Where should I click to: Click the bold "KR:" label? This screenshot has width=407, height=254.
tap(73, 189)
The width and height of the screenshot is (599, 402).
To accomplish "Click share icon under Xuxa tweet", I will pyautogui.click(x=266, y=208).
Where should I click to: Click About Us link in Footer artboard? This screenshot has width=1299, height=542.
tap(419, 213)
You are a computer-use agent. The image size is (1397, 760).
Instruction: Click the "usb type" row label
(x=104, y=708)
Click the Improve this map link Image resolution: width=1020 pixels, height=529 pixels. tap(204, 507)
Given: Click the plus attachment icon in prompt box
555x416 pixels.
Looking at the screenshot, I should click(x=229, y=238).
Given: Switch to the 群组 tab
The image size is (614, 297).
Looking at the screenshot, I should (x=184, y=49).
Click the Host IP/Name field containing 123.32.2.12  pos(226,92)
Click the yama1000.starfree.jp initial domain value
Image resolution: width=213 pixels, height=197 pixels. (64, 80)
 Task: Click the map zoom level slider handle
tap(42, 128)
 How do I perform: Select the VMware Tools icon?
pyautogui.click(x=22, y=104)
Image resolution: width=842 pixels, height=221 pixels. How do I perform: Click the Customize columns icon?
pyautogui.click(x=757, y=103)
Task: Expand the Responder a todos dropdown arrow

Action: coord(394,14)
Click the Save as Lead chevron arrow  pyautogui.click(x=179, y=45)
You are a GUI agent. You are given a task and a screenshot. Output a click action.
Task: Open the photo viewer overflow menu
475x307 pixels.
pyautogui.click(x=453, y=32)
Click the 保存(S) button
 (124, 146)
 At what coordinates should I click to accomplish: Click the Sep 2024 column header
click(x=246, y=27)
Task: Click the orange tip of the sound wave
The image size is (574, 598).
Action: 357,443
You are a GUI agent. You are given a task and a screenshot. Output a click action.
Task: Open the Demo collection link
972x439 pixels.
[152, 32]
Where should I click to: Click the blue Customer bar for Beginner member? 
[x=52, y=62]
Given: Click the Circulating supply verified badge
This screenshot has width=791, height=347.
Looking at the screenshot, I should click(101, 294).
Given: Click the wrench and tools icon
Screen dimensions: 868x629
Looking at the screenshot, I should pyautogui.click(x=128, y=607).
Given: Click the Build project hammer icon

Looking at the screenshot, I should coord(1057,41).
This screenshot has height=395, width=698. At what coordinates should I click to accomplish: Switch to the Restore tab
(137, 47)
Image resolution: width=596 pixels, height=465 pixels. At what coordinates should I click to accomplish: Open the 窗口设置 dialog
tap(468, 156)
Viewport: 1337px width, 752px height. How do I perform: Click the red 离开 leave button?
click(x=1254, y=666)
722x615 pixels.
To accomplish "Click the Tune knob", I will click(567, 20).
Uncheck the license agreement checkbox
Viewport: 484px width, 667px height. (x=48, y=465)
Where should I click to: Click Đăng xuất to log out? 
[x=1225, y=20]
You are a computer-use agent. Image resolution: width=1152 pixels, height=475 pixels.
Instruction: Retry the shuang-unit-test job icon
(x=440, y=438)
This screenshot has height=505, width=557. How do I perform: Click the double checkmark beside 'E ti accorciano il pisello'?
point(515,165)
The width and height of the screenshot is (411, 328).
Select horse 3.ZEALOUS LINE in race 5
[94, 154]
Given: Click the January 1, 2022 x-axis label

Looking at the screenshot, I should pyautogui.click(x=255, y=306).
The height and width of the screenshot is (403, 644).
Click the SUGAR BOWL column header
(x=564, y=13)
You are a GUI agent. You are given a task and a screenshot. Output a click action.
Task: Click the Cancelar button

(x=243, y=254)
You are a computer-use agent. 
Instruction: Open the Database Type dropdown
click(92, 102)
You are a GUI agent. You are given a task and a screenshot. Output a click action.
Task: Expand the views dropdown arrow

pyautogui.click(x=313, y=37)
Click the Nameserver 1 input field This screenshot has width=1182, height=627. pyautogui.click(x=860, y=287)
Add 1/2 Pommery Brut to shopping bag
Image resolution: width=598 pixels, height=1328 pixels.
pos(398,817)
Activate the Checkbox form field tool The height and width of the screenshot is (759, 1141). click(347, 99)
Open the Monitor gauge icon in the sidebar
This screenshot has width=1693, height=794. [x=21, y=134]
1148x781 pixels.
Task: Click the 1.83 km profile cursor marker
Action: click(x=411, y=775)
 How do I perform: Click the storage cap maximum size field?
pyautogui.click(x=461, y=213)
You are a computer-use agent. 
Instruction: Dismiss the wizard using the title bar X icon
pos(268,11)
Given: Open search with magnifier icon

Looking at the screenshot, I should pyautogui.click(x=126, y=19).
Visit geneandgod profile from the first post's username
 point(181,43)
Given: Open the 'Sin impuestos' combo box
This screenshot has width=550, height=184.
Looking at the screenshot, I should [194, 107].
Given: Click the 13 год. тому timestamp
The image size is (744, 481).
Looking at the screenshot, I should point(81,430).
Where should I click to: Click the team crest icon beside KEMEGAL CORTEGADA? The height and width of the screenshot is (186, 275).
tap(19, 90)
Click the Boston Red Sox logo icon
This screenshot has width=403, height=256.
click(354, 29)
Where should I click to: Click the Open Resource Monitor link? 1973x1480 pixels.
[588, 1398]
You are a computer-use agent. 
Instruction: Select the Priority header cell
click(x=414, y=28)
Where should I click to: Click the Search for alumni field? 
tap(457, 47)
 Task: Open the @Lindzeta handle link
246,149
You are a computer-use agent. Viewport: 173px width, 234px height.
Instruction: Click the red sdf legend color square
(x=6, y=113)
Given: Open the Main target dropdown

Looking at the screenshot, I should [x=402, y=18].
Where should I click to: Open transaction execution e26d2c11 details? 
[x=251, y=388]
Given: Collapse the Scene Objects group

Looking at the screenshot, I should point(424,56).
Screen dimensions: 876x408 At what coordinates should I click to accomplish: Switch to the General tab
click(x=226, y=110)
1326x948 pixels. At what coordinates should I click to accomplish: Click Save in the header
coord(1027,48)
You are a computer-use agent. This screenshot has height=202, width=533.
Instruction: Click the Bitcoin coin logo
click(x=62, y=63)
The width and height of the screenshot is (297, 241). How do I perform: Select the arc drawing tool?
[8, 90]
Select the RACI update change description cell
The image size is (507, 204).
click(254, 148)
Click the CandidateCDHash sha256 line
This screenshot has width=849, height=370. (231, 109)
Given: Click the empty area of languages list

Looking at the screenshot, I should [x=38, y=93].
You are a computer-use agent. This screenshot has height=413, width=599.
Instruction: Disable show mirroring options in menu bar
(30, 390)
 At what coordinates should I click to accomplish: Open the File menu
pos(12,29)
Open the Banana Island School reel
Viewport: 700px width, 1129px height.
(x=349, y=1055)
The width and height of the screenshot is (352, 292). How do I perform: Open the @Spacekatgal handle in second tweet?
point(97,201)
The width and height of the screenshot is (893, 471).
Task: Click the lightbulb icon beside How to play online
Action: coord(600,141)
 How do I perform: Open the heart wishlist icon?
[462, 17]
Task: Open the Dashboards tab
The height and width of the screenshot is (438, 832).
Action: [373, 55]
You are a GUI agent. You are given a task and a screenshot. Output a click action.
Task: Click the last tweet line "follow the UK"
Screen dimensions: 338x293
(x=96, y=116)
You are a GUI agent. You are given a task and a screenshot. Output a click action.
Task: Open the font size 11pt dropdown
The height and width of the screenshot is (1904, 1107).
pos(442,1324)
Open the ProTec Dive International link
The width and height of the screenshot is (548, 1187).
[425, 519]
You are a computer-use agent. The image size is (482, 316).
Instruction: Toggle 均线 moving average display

--- --- ---

Exercise requirements
Would you please give the data above again, exactly as it appears?

Output for this exercise
Where should I click to: Click the bold "KR:" label? This screenshot has width=407, height=254.
tap(73, 189)
The width and height of the screenshot is (599, 402).
To accomplish "Click share icon under Xuxa tweet", I will pyautogui.click(x=266, y=208).
Where should I click to: Click About Us link in Footer artboard? This screenshot has width=1299, height=542.
tap(419, 213)
You are a computer-use agent. The image size is (1397, 760).
Instruction: Click the "usb type" row label
(x=104, y=708)
Click the Improve this map link Image resolution: width=1020 pixels, height=529 pixels. tap(204, 507)
Given: Click the plus attachment icon in prompt box
555x416 pixels.
Looking at the screenshot, I should click(x=229, y=238).
Given: Switch to the 群组 tab
The image size is (614, 297).
Looking at the screenshot, I should (x=184, y=49).
Click the Host IP/Name field containing 123.32.2.12  pos(226,92)
Click the yama1000.starfree.jp initial domain value
Image resolution: width=213 pixels, height=197 pixels. (64, 80)
 Task: Click the map zoom level slider handle
tap(42, 128)
 How do I perform: Select the VMware Tools icon?
pyautogui.click(x=22, y=104)
Image resolution: width=842 pixels, height=221 pixels. How do I perform: Click the Customize columns icon?
pyautogui.click(x=757, y=103)
Task: Expand the Responder a todos dropdown arrow

Action: coord(394,14)
Click the Save as Lead chevron arrow  pyautogui.click(x=179, y=45)
You are a GUI agent. You are given a task and a screenshot. Output a click action.
Task: Open the photo viewer overflow menu
475x307 pixels.
pyautogui.click(x=453, y=32)
Click the 保存(S) button
 (124, 146)
 At what coordinates should I click to accomplish: Click the Sep 2024 column header
click(x=246, y=27)
Task: Click the orange tip of the sound wave
The image size is (574, 598).
Action: 357,443
You are a GUI agent. You are given a task and a screenshot. Output a click action.
Task: Open the Demo collection link
972x439 pixels.
[152, 32]
Where should I click to: Click the blue Customer bar for Beginner member? 
[x=52, y=62]
Given: Click the Circulating supply verified badge
This screenshot has width=791, height=347.
Looking at the screenshot, I should click(101, 294).
Given: Click the wrench and tools icon
Screen dimensions: 868x629
Looking at the screenshot, I should pyautogui.click(x=128, y=607).
Given: Click the Build project hammer icon

Looking at the screenshot, I should coord(1057,41).
This screenshot has height=395, width=698. At what coordinates should I click to accomplish: Switch to the Restore tab
(137, 47)
Image resolution: width=596 pixels, height=465 pixels. At what coordinates should I click to accomplish: Open the 窗口设置 dialog
tap(468, 156)
Viewport: 1337px width, 752px height. How do I perform: Click the red 离开 leave button?
click(x=1254, y=666)
722x615 pixels.
To accomplish "Click the Tune knob", I will click(567, 20).
Uncheck the license agreement checkbox
Viewport: 484px width, 667px height. (x=48, y=465)
Where should I click to: Click Đăng xuất to log out? 
[x=1225, y=20]
You are a computer-use agent. Image resolution: width=1152 pixels, height=475 pixels.
Instruction: Retry the shuang-unit-test job icon
(x=440, y=438)
This screenshot has height=505, width=557. How do I perform: Click the double checkmark beside 'E ti accorciano il pisello'?
point(515,165)
The width and height of the screenshot is (411, 328).
Select horse 3.ZEALOUS LINE in race 5
[94, 154]
Given: Click the January 1, 2022 x-axis label

Looking at the screenshot, I should pyautogui.click(x=255, y=306).
The height and width of the screenshot is (403, 644).
Click the SUGAR BOWL column header
(x=564, y=13)
You are a GUI agent. You are given a task and a screenshot. Output a click action.
Task: Click the Cancelar button

(x=243, y=254)
You are a computer-use agent. 
Instruction: Open the Database Type dropdown
click(92, 102)
You are a GUI agent. You are given a task and a screenshot. Output a click action.
Task: Expand the views dropdown arrow

pyautogui.click(x=313, y=37)
Click the Nameserver 1 input field This screenshot has width=1182, height=627. pyautogui.click(x=860, y=287)
Add 1/2 Pommery Brut to shopping bag
Image resolution: width=598 pixels, height=1328 pixels.
pos(398,817)
Activate the Checkbox form field tool The height and width of the screenshot is (759, 1141). click(347, 99)
Open the Monitor gauge icon in the sidebar
This screenshot has width=1693, height=794. [x=21, y=134]
1148x781 pixels.
Task: Click the 1.83 km profile cursor marker
Action: click(x=411, y=775)
 How do I perform: Click the storage cap maximum size field?
pyautogui.click(x=461, y=213)
You are a computer-use agent. 
Instruction: Dismiss the wizard using the title bar X icon
pos(268,11)
Given: Open search with magnifier icon

Looking at the screenshot, I should pyautogui.click(x=126, y=19).
Visit geneandgod profile from the first post's username
 point(181,43)
Given: Open the 'Sin impuestos' combo box
This screenshot has width=550, height=184.
Looking at the screenshot, I should [194, 107].
Given: Click the 13 год. тому timestamp
The image size is (744, 481).
Looking at the screenshot, I should point(81,430).
Where should I click to: Click the team crest icon beside KEMEGAL CORTEGADA? The height and width of the screenshot is (186, 275).
tap(19, 90)
Click the Boston Red Sox logo icon
This screenshot has width=403, height=256.
click(354, 29)
Where should I click to: Click the Open Resource Monitor link? 1973x1480 pixels.
[588, 1398]
You are a computer-use agent. 
Instruction: Select the Priority header cell
click(x=414, y=28)
Where should I click to: Click the Search for alumni field? 
tap(457, 47)
 Task: Open the @Lindzeta handle link
246,149
You are a computer-use agent. Viewport: 173px width, 234px height.
Instruction: Click the red sdf legend color square
(x=6, y=113)
Given: Open the Main target dropdown

Looking at the screenshot, I should [x=402, y=18].
Where should I click to: Open transaction execution e26d2c11 details? 
[x=251, y=388]
Given: Collapse the Scene Objects group

Looking at the screenshot, I should point(424,56).
Screen dimensions: 876x408 At what coordinates should I click to accomplish: Switch to the General tab
click(x=226, y=110)
1326x948 pixels. At what coordinates should I click to accomplish: Click Save in the header
coord(1027,48)
You are a computer-use agent. This screenshot has height=202, width=533.
Instruction: Click the Bitcoin coin logo
click(x=62, y=63)
The width and height of the screenshot is (297, 241). How do I perform: Select the arc drawing tool?
[8, 90]
Select the RACI update change description cell
The image size is (507, 204).
click(254, 148)
Click the CandidateCDHash sha256 line
This screenshot has width=849, height=370. (231, 109)
Given: Click the empty area of languages list

Looking at the screenshot, I should [x=38, y=93].
You are a computer-use agent. This screenshot has height=413, width=599.
Instruction: Disable show mirroring options in menu bar
(30, 390)
 At what coordinates should I click to accomplish: Open the File menu
pos(12,29)
Open the Banana Island School reel
Viewport: 700px width, 1129px height.
(x=349, y=1055)
The width and height of the screenshot is (352, 292). How do I perform: Open the @Spacekatgal handle in second tweet?
point(97,201)
The width and height of the screenshot is (893, 471).
Task: Click the lightbulb icon beside How to play online
Action: coord(600,141)
 How do I perform: Open the heart wishlist icon?
[462, 17]
Task: Open the Dashboards tab
The height and width of the screenshot is (438, 832).
Action: [373, 55]
You are a GUI agent. You are given a task and a screenshot. Output a click action.
Task: Click the last tweet line "follow the UK"
Screen dimensions: 338x293
(x=96, y=116)
You are a GUI agent. You are given a task and a screenshot. Output a click action.
Task: Open the font size 11pt dropdown
The height and width of the screenshot is (1904, 1107).
pos(442,1324)
Open the ProTec Dive International link
The width and height of the screenshot is (548, 1187).
[425, 519]
You are a computer-use agent. The image size is (482, 316).
Instruction: Toggle 均线 moving average display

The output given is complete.